Entries taken from a collection
_____

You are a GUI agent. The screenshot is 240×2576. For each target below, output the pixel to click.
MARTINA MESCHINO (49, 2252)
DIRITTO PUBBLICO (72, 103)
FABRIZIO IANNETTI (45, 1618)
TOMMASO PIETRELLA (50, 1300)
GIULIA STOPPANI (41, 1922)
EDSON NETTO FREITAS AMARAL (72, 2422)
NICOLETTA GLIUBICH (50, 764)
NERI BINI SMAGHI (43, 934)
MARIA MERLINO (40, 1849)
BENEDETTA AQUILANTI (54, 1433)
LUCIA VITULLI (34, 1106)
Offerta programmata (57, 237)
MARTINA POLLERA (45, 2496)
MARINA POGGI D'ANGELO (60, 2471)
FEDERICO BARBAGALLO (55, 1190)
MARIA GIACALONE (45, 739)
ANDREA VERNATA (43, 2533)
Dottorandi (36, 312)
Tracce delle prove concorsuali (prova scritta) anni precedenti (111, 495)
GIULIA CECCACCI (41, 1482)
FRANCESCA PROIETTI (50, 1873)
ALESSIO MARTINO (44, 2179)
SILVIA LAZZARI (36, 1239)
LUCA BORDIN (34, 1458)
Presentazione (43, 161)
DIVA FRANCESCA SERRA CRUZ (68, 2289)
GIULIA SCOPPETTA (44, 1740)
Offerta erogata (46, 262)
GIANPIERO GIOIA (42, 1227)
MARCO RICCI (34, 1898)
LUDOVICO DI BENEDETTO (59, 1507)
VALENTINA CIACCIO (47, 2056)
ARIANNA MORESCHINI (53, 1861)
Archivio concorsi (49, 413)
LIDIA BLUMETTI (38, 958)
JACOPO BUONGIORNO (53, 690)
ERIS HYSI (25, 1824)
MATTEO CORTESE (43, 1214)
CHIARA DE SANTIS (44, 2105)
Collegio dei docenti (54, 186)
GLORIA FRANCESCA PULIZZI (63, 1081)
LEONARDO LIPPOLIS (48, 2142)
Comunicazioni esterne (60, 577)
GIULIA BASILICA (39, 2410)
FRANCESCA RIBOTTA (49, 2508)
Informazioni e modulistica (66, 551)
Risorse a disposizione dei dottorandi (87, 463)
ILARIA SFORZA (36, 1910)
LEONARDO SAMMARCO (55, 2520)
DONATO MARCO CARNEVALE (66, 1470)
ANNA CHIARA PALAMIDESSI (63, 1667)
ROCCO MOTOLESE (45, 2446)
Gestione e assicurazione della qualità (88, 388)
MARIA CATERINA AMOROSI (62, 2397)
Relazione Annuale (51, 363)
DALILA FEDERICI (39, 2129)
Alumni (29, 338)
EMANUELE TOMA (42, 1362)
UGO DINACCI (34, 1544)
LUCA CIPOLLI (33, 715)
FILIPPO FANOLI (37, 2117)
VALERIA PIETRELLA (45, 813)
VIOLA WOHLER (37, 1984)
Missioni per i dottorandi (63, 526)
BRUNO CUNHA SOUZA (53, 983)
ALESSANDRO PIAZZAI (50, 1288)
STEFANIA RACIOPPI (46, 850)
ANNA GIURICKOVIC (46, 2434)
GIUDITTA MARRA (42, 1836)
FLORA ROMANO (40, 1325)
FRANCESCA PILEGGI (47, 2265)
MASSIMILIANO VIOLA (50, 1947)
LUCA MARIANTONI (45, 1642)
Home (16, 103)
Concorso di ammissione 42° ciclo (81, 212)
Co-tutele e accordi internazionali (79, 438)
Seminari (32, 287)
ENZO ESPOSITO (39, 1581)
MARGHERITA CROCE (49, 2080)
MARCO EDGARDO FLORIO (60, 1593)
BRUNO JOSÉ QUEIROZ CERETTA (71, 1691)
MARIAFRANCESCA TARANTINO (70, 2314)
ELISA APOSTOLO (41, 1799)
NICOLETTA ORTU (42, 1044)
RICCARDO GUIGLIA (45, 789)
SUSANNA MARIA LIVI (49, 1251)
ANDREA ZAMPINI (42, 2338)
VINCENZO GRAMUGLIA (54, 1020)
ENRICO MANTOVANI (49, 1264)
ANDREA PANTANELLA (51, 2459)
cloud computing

_____

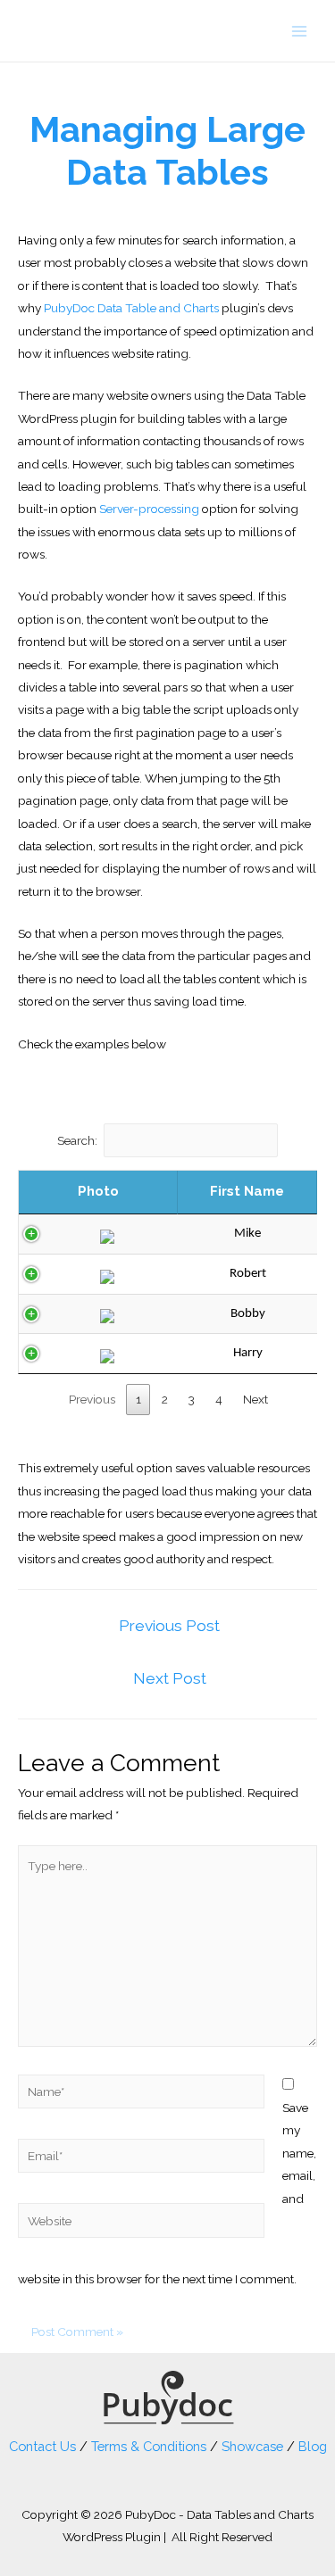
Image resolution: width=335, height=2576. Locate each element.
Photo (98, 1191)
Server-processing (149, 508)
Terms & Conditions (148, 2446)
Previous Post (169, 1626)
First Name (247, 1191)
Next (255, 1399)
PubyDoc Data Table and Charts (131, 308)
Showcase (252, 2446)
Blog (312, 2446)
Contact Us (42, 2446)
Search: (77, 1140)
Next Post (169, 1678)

_____

### WORK TASK
Return a word-for-word copy of the lines above from the one holding "ARIANNA MORESCHINI (53, 1861)" through the one holding "Comunicazioni esterne (60, 577)", with both of them included and nothing besides.

### RESULT OF THE TASK
ARIANNA MORESCHINI (53, 1861)
Archivio concorsi (49, 413)
LIDIA BLUMETTI (38, 958)
JACOPO BUONGIORNO (53, 690)
ERIS HYSI (25, 1824)
MATTEO CORTESE (43, 1214)
CHIARA DE SANTIS (44, 2105)
Collegio dei docenti (54, 186)
GLORIA FRANCESCA PULIZZI (63, 1081)
LEONARDO LIPPOLIS (48, 2142)
Comunicazioni esterne (60, 577)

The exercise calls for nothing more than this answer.